Deep Reinforcement Learning systems are highly sensitive to the learning rate (LR), and selecting stable and performant training runs often requires extensive hyperparameter search. In Proximal Policy Optimization (PPO) actor--critic methods, small LR values lead to slow convergence, whereas large LR values may induce instability or collapse. We analyse this phenomenon from the behavior of the hidden neurons in the network using the Overfitting-Underfitting Indicator (OUI), a metric that quantifies the balance of binary activation patterns over a fixed probe batch. We introduce an efficient batch-based formulation of OUI and derive a theoretical connection between LR and activation sign changes, clarifying how a correct evolution of the neuron's inner structure depends on the step size. Empirically, across three discrete-control environments and multiple seeds, we show that OUI measured at only 10\% of training already discriminates between LR regimes. We observe a consistent asymmetry: critic networks achieving highest return operate in an intermediate OUI band (avoiding saturation), whereas actor networks achieving highest return exhibit comparatively high OUI values. We then compare OUI-based screening rules against early return, clip-based, divergence-based, and flip-based criteria under matched recall over successful runs. In this setting, OUI provides the strongest early screening signal: OUI alone achieves the best precision at broader recall, while combining early return with OUI yields the highest precision in best-performing screening regimes, enabling aggressive pruning of unpromising runs without requiring full training.

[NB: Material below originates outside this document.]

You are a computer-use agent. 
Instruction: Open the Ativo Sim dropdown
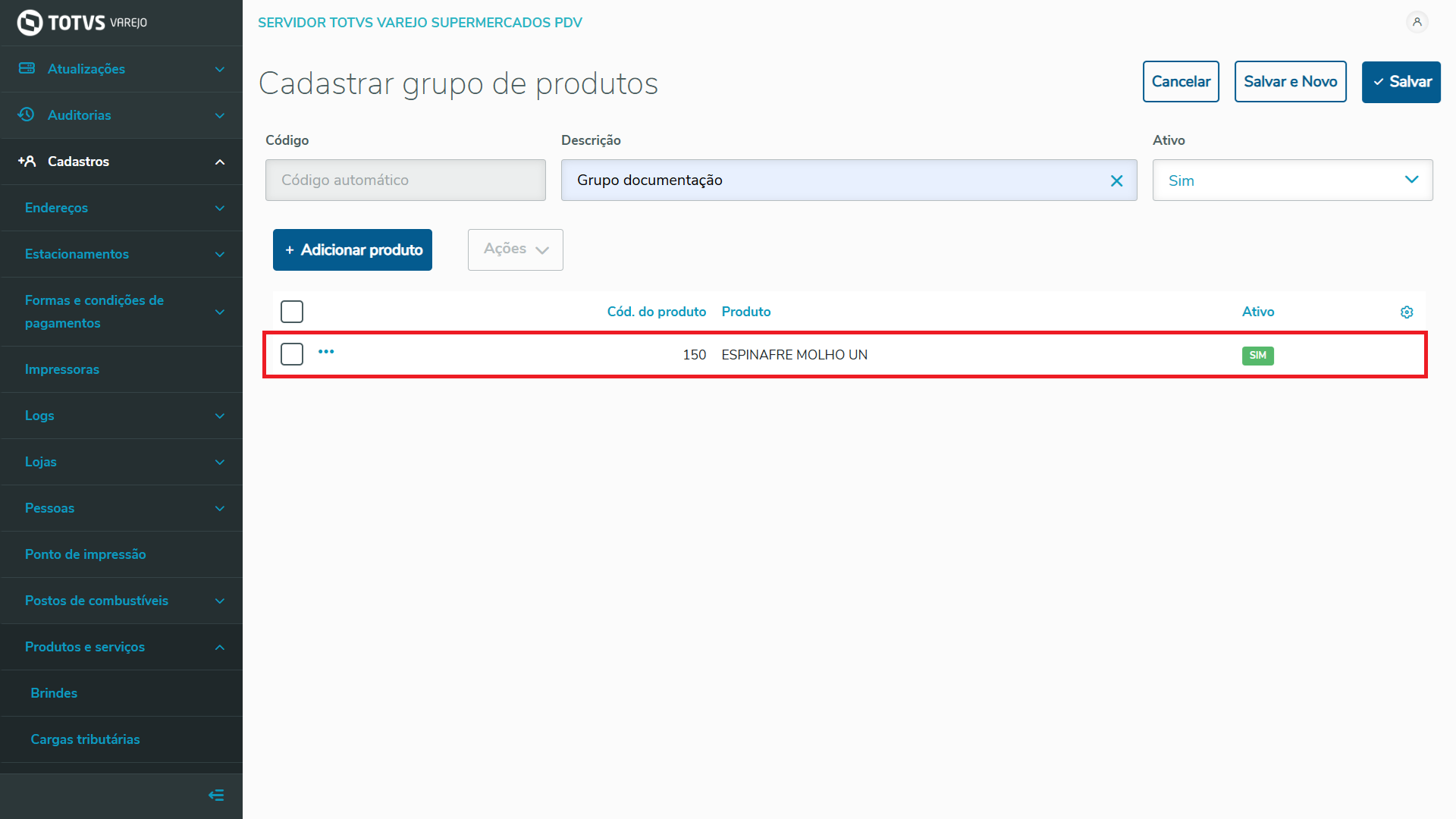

翻译：深度强化学习系统对学习率高度敏感，选择稳定且性能良好的训练过程通常需要进行大量的超参数搜索。在近端策略优化（PPO）的 Actor-Critic 方法中，过小的学习率会导致收敛缓慢，而过大的学习率则可能引发不稳定或训练崩溃。我们通过分析网络中隐藏神经元的行为来研究这一现象，所使用的度量是过拟合-欠拟合指示器（OUI），该指标量化了在固定探测批次上二元激活模式的平衡性。我们引入了一种高效的基于批次的 OUI 计算公式，并从理论上推导了学习率与激活符号变化之间的联系，阐明了神经元内部结构的正确演化如何依赖于步长大小。通过实验，在三个离散控制环境和多个随机种子下，我们证明仅需训练过程的 10% 所测得的 OUI 即可区分不同的学习率区间。我们观察到一个一致的不对称现象：获得最高回报的 Critic 网络运行在一个中间的 OUI 区间（避免饱和），而获得最高回报的 Actor 网络则表现出相对较高的 OUI 值。随后，我们在匹配成功训练过程召回率的前提下，将基于 OUI 的筛选规则与早期回报、基于裁剪、基于发散以及基于翻转的筛选标准进行了比较。在此设定下，OUI 提供了最强的早期筛选信号：仅使用 OUI 即可在更宽的召回率范围内获得最佳精确度，而将早期回报与 OUI 结合则能在最佳性能筛选区间内实现最高的精确度，从而能够在不进行完整训练的情况下，对无前景的训练过程进行积极的剪枝。